Deus!? Quantas vezes dizemos ou escrevemos essas quatro letras! Talvez de tanto dizer ou ouvir a palavra ( e a realidade) tenha perdido força e seu sentido mais profundo. Será que Deus tem ressonância profunda em nosso templo interior? Talvez tenha se tornado algo rotineiro, bem diferente da experiência de Santo Agostinho: “Eu te saboreei, agora sinto sede e fome de ti”. Alguém de quem não se pode separar? João, o evangelista nos lembra que “Deus é amor” (1Jo 4,8).
Pagola lembra bem: “Não é que Deus nos tenha amor. Deus é amor. Todo seu ser e seu agir é amor. De Deus só brotar amor. ‘Deus não sabe, nem quer, nem pode fazer outra coisa senão amar’ (A. Torres Queiruga). Deus nos ama sempre e para sempre. Ele é assim. Ninguém o obriga a fazê-lo, nada lhe é imposto de fora. Ele é o ‘eterno amante’ (Bruno Forte). E jamais priva alguém de seu amor” (José Antônio Pagola, Anunciar Deus hoje como boa noticia, Vozes, p.140)
Há palavras que, por si mesmas, anunciam Mistérios, chegam até o mais profundo de nós mesmos. Entre elas está a palavra coração, que designa o centro mais íntimo, onde toda multiplicidade é uma. Quando dizemos Coração de Jesus evocamos aquilo que o Cristo tem de mais íntimo, queremos dizer que esse centro é repleto do mistério de Deus. Dizemos que neste coração reina o amor infinito pelo qual Deus mesmo se dá, se entrega. Quando dizemos “Coração de Jesus” é isso que professamos e confessamos com todas as forças de nosso próprio coração. Professamos em todos os momentos, mas de modo especial nos momentos de sofrimento. Nessa circunstância é que temos todas as razões de voltar nosso olhar para aquele de quem o coração foi transpassado, esse ninho aberto no alto da Cruz.

........

• _INSTRUÇÃO A_
Responda com base no texto sobre o amor de Deus:
(i) Que afirmação do evangelista João é citada, e com qual referência?
(ii) A quem é atribuída a expressão "eterno amante"?
(iii) Que palavra designa o centro mais íntimo, onde toda multiplicidade é uma?
• _INSTRUÇÃO B_
Transcreva do texto sobre o amor de Deus o trecho que vai de "Há palavras que, por" até "alto da Cruz.", incluindo essas palavras.
• _INSTRUÇÃO C_
Por favor, escreva a continuação do texto sobre o amor de Deus a partir do ponto em que ele termina.
A listagem não é usada aqui.

• _DADOS FORNECIDOS_
........

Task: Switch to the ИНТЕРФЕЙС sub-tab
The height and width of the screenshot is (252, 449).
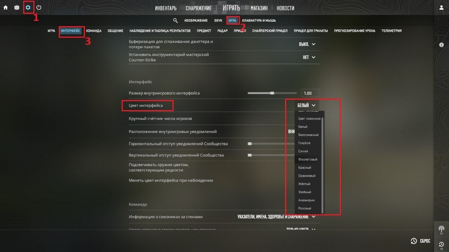Action: coord(70,31)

........

• _RESPOSTA ESCRITA A_
(i) "Deus é amor" (1Jo 4,8).
(ii) A Bruno Forte.
(iii) A palavra coração.

• _RESPOSTA ESCRITA B_
Há palavras que, por si mesmas, anunciam Mistérios, chegam até o mais profundo de nós mesmos. Entre elas está a palavra coração, que designa o centro mais íntimo, onde toda multiplicidade é uma. Quando dizemos Coração de Jesus evocamos aquilo que o Cristo tem de mais íntimo, queremos dizer que esse centro é repleto do mistério de Deus. Dizemos que neste coração reina o amor infinito pelo qual Deus mesmo se dá, se entrega. Quando dizemos “Coração de Jesus” é isso que professamos e confessamos com todas as forças de nosso próprio coração. Professamos em todos os momentos, mas de modo especial nos momentos de sofrimento. Nessa circunstância é que temos todas as razões de voltar nosso olhar para aquele de quem o coração foi transpassado, esse ninho aberto no alto da Cruz.

• _RESPOSTA ESCRITA C_
Para numerosos cristãos, “Coração de Jesus” pode ser uma simples duplicata verbal de “Jesus Cristo”, o que se pode compreender. Aquele, no entanto, que na aventura de sua experiência religiosa teve ocasião de experimentar a inaudita altura, profundidade, comprimento e largura da realidade da salvação vai mais adiante e compreende o alcance desse Coração. Um coração traspassado, que nos ama mesmo nos becos se saída, Coração que é o coração que nos entrega sem se esgotar o mistério de Deus.
Não há nenhum lugar existencial onde o homem possa entregar inteiramente e sem condições o que ele tem de mais pessoal, sua salvação sem se aniquilar, sem cair no desespero: é Deus experimentado como misericórdia. Esse abandono tem o nome de fé e de esperança. Tal só será possível se ele se entrega a Deus como amor. Ora, colocar esse ato de fé de maneira consciente e refletida será possível diante de Jesus crucificado e ressuscitado, diante de seu coração traspassado.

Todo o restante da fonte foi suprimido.